Activity >> Look through the material below and show every line with the word "height".

----- Recorded data -----

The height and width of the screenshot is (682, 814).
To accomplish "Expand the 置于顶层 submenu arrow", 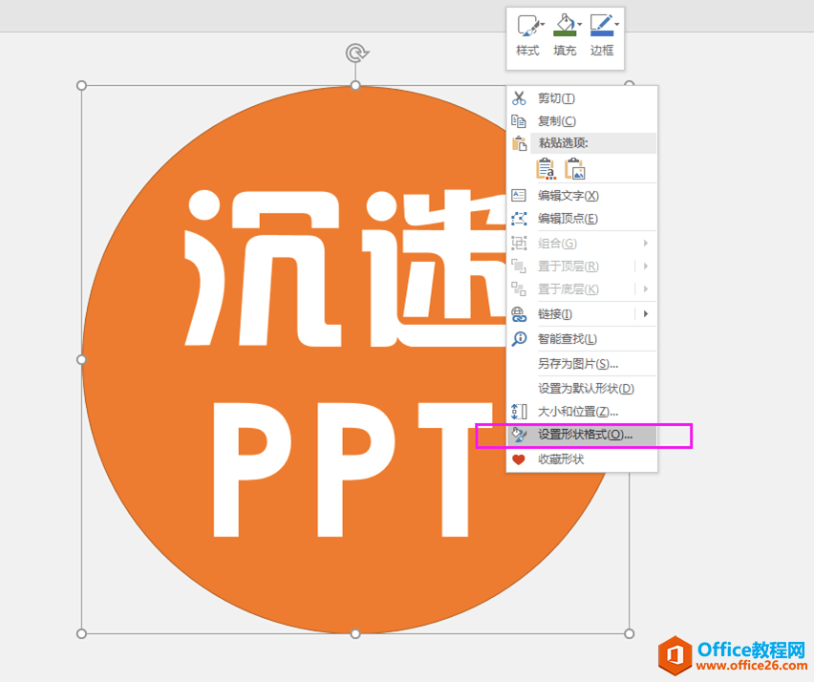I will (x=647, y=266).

-----
----- Recorded data -----

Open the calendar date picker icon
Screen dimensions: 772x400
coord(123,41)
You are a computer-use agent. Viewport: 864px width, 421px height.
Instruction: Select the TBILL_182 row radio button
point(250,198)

-----

Response to the task >>
The height and width of the screenshot is (682, 814).
You are a computer-use agent. Viewport: 864px width, 421px height.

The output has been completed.